[START OF Given data]
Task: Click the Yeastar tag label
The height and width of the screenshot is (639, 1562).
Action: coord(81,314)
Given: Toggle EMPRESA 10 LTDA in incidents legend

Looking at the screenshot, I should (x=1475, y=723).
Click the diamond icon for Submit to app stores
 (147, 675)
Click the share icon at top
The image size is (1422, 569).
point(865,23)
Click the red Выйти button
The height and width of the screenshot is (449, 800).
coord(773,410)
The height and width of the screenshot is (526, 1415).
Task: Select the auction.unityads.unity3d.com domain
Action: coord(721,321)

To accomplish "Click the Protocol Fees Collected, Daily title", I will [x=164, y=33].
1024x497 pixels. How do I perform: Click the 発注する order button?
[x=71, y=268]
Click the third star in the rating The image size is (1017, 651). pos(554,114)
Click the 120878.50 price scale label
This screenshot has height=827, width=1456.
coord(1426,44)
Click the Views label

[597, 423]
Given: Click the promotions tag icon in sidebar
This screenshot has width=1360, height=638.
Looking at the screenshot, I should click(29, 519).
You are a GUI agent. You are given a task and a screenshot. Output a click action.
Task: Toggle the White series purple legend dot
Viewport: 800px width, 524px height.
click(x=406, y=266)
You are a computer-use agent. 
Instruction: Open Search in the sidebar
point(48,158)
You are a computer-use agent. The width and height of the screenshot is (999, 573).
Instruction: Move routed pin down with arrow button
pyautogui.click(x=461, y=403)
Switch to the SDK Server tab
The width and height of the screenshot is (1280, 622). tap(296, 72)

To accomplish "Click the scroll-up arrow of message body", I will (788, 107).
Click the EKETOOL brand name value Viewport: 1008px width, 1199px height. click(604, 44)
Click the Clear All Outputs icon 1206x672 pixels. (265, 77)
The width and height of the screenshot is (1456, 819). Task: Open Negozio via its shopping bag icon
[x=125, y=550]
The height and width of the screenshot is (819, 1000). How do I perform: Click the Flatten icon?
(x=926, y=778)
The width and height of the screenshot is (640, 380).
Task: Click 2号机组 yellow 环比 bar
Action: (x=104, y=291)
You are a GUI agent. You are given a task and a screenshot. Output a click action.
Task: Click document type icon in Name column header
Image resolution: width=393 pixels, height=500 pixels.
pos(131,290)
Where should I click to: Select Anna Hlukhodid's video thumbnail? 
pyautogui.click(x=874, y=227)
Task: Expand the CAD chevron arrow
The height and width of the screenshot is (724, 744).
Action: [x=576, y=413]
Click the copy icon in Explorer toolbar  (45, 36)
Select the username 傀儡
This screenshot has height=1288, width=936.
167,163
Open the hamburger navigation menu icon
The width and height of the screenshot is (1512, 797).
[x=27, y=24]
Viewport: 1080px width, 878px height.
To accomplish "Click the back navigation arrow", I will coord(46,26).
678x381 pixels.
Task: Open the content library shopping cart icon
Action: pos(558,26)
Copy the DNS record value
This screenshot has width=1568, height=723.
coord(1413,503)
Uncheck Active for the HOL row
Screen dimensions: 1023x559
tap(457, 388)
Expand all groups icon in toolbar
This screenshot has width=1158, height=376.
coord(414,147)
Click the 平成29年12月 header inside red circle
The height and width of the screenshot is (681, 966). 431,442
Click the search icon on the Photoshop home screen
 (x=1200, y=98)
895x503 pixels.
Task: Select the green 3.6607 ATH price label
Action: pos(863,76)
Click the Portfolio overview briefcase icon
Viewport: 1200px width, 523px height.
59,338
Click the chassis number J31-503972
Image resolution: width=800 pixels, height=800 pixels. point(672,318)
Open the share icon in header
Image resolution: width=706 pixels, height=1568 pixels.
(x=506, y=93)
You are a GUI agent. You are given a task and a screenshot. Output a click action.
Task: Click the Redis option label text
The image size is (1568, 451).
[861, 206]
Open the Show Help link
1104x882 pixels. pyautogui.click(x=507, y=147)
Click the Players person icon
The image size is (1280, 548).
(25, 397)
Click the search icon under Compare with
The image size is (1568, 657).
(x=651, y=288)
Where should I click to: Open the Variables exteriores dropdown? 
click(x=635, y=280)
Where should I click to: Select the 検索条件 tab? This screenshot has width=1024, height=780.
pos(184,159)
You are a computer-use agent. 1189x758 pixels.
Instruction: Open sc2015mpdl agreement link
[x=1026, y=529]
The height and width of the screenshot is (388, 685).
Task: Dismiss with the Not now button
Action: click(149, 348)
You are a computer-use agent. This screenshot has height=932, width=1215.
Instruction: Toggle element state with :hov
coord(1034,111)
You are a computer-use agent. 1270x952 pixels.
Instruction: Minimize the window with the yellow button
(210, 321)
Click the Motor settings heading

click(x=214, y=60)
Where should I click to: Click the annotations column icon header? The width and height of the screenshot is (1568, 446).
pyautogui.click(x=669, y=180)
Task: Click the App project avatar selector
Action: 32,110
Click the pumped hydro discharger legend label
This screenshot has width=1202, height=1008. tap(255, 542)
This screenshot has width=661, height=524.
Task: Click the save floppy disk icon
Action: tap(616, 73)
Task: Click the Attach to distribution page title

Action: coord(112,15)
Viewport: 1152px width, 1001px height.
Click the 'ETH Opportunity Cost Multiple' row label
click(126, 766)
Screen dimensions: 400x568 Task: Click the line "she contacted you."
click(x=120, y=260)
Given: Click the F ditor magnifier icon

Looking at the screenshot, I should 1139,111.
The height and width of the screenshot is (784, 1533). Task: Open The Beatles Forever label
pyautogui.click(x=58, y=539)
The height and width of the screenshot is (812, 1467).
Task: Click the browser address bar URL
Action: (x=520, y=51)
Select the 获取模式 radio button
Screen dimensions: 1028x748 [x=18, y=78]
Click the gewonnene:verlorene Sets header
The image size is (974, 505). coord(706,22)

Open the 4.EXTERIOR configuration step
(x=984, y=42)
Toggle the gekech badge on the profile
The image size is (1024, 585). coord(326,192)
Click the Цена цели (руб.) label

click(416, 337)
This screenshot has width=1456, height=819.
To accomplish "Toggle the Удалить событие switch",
[END OF Given data]
*Your instructions*: Put each line of the records above into a Markdown table with the columns Row and Line. Number the rows in order and skip blank lines.

*Reply to the exercise*:
| Row | Line |
|---|---|
| 1 | Task: Click the Yeastar tag label |
| 2 | The height and width of the screenshot is (639, 1562). |
| 3 | Action: coord(81,314) |
| 4 | Given: Toggle EMPRESA 10 LTDA in incidents legend |
| 5 | Looking at the screenshot, I should (x=1475, y=723). |
| 6 | Click the diamond icon for Submit to app stores |
| 7 |  (147, 675) |
| 8 | Click the share icon at top |
| 9 | The image size is (1422, 569). |
| 10 | point(865,23) |
| 11 | Click the red Выйти button |
| 12 | The height and width of the screenshot is (449, 800). |
| 13 | coord(773,410) |
| 14 | The height and width of the screenshot is (526, 1415). |
| 15 | Task: Select the auction.unityads.unity3d.com domain |
| 16 | Action: coord(721,321) |
| 17 | To accomplish "Click the Protocol Fees Collected, Daily title", I will [x=164, y=33]. |
| 18 | 1024x497 pixels. How do I perform: Click the 発注する order button? |
| 19 | [x=71, y=268] |
| 20 | Click the third star in the rating The image size is (1017, 651). pos(554,114) |
| 21 | Click the 120878.50 price scale label |
| 22 | This screenshot has height=827, width=1456. |
| 23 | coord(1426,44) |
| 24 | Click the Views label |
| 25 | [597, 423] |
| 26 | Given: Click the promotions tag icon in sidebar |
| 27 | This screenshot has width=1360, height=638. |
| 28 | Looking at the screenshot, I should click(29, 519). |
| 29 | You are a GUI agent. You are given a task and a screenshot. Output a click action. |
| 30 | Task: Toggle the White series purple legend dot |
| 31 | Viewport: 800px width, 524px height. |
| 32 | click(x=406, y=266) |
| 33 | You are a computer-use agent.  |
| 34 | Instruction: Open Search in the sidebar |
| 35 | point(48,158) |
| 36 | You are a computer-use agent. The width and height of the screenshot is (999, 573). |
| 37 | Instruction: Move routed pin down with arrow button |
| 38 | pyautogui.click(x=461, y=403) |
| 39 | Switch to the SDK Server tab |
| 40 | The width and height of the screenshot is (1280, 622). tap(296, 72) |
| 41 | To accomplish "Click the scroll-up arrow of message body", I will (788, 107). |
| 42 | Click the EKETOOL brand name value Viewport: 1008px width, 1199px height. click(604, 44) |
| 43 | Click the Clear All Outputs icon 1206x672 pixels. (265, 77) |
| 44 | The width and height of the screenshot is (1456, 819). Task: Open Negozio via its shopping bag icon |
| 45 | [x=125, y=550] |
| 46 | The height and width of the screenshot is (819, 1000). How do I perform: Click the Flatten icon? |
| 47 | (x=926, y=778) |
| 48 | The width and height of the screenshot is (640, 380). |
| 49 | Task: Click 2号机组 yellow 环比 bar |
| 50 | Action: (x=104, y=291) |
| 51 | You are a GUI agent. You are given a task and a screenshot. Output a click action. |
| 52 | Task: Click document type icon in Name column header |
| 53 | Image resolution: width=393 pixels, height=500 pixels. |
| 54 | pos(131,290) |
| 55 | Where should I click to: Select Anna Hlukhodid's video thumbnail?  |
| 56 | pyautogui.click(x=874, y=227) |
| 57 | Task: Expand the CAD chevron arrow |
| 58 | The height and width of the screenshot is (724, 744). |
| 59 | Action: [x=576, y=413] |
| 60 | Click the copy icon in Explorer toolbar  (45, 36) |
| 61 | Select the username 傀儡 |
| 62 | This screenshot has height=1288, width=936. |
| 63 | 167,163 |
| 64 | Open the hamburger navigation menu icon |
| 65 | The width and height of the screenshot is (1512, 797). |
| 66 | [x=27, y=24] |
| 67 | Viewport: 1080px width, 878px height. |
| 68 | To accomplish "Click the back navigation arrow", I will coord(46,26). |
| 69 | 678x381 pixels. |
| 70 | Task: Open the content library shopping cart icon |
| 71 | Action: pos(558,26) |
| 72 | Copy the DNS record value |
| 73 | This screenshot has width=1568, height=723. |
| 74 | coord(1413,503) |
| 75 | Uncheck Active for the HOL row |
| 76 | Screen dimensions: 1023x559 |
| 77 | tap(457, 388) |
| 78 | Expand all groups icon in toolbar |
| 79 | This screenshot has width=1158, height=376. |
| 80 | coord(414,147) |
| 81 | Click the 平成29年12月 header inside red circle |
| 82 | The height and width of the screenshot is (681, 966). 431,442 |
| 83 | Click the search icon on the Photoshop home screen |
| 84 |  (x=1200, y=98) |
| 85 | 895x503 pixels. |
| 86 | Task: Select the green 3.6607 ATH price label |
| 87 | Action: pos(863,76) |
| 88 | Click the Portfolio overview briefcase icon |
| 89 | Viewport: 1200px width, 523px height. |
| 90 | 59,338 |
| 91 | Click the chassis number J31-503972 |
| 92 | Image resolution: width=800 pixels, height=800 pixels. point(672,318) |
| 93 | Open the share icon in header |
| 94 | Image resolution: width=706 pixels, height=1568 pixels. |
| 95 | (x=506, y=93) |
| 96 | You are a GUI agent. You are given a task and a screenshot. Output a click action. |
| 97 | Task: Click the Redis option label text |
| 98 | The image size is (1568, 451). |
| 99 | [861, 206] |
| 100 | Open the Show Help link |
| 101 | 1104x882 pixels. pyautogui.click(x=507, y=147) |
| 102 | Click the Players person icon |
| 103 | The image size is (1280, 548). |
| 104 | (25, 397) |
| 105 | Click the search icon under Compare with |
| 106 | The image size is (1568, 657). |
| 107 | (x=651, y=288) |
| 108 | Where should I click to: Open the Variables exteriores dropdown?  |
| 109 | click(x=635, y=280) |
| 110 | Where should I click to: Select the 検索条件 tab? This screenshot has width=1024, height=780. |
| 111 | pos(184,159) |
| 112 | You are a computer-use agent. 1189x758 pixels. |
| 113 | Instruction: Open sc2015mpdl agreement link |
| 114 | [x=1026, y=529] |
| 115 | The height and width of the screenshot is (388, 685). |
| 116 | Task: Dismiss with the Not now button |
| 117 | Action: click(149, 348) |
| 118 | You are a computer-use agent. This screenshot has height=932, width=1215. |
| 119 | Instruction: Toggle element state with :hov |
| 120 | coord(1034,111) |
| 121 | You are a computer-use agent. 1270x952 pixels. |
| 122 | Instruction: Minimize the window with the yellow button |
| 123 | (210, 321) |
| 124 | Click the Motor settings heading |
| 125 | click(x=214, y=60) |
| 126 | Where should I click to: Click the annotations column icon header? The width and height of the screenshot is (1568, 446). |
| 127 | pyautogui.click(x=669, y=180) |
| 128 | Task: Click the App project avatar selector |
| 129 | Action: 32,110 |
| 130 | Click the pumped hydro discharger legend label |
| 131 | This screenshot has width=1202, height=1008. tap(255, 542) |
| 132 | This screenshot has width=661, height=524. |
| 133 | Task: Click the save floppy disk icon |
| 134 | Action: tap(616, 73) |
| 135 | Task: Click the Attach to distribution page title |
| 136 | Action: coord(112,15) |
| 137 | Viewport: 1152px width, 1001px height. |
| 138 | Click the 'ETH Opportunity Cost Multiple' row label |
| 139 | click(126, 766) |
| 140 | Screen dimensions: 400x568 Task: Click the line "she contacted you." |
| 141 | click(x=120, y=260) |
| 142 | Given: Click the F ditor magnifier icon |
| 143 | Looking at the screenshot, I should 1139,111. |
| 144 | The height and width of the screenshot is (784, 1533). Task: Open The Beatles Forever label |
| 145 | pyautogui.click(x=58, y=539) |
| 146 | The height and width of the screenshot is (812, 1467). |
| 147 | Task: Click the browser address bar URL |
| 148 | Action: (x=520, y=51) |
| 149 | Select the 获取模式 radio button |
| 150 | Screen dimensions: 1028x748 [x=18, y=78] |
| 151 | Click the gewonnene:verlorene Sets header |
| 152 | The image size is (974, 505). coord(706,22) |
| 153 | Open the 4.EXTERIOR configuration step |
| 154 | (x=984, y=42) |
| 155 | Toggle the gekech badge on the profile |
| 156 | The image size is (1024, 585). coord(326,192) |
| 157 | Click the Цена цели (руб.) label |
| 158 | click(416, 337) |
| 159 | This screenshot has width=1456, height=819. |
| 160 | To accomplish "Toggle the Удалить событие switch", |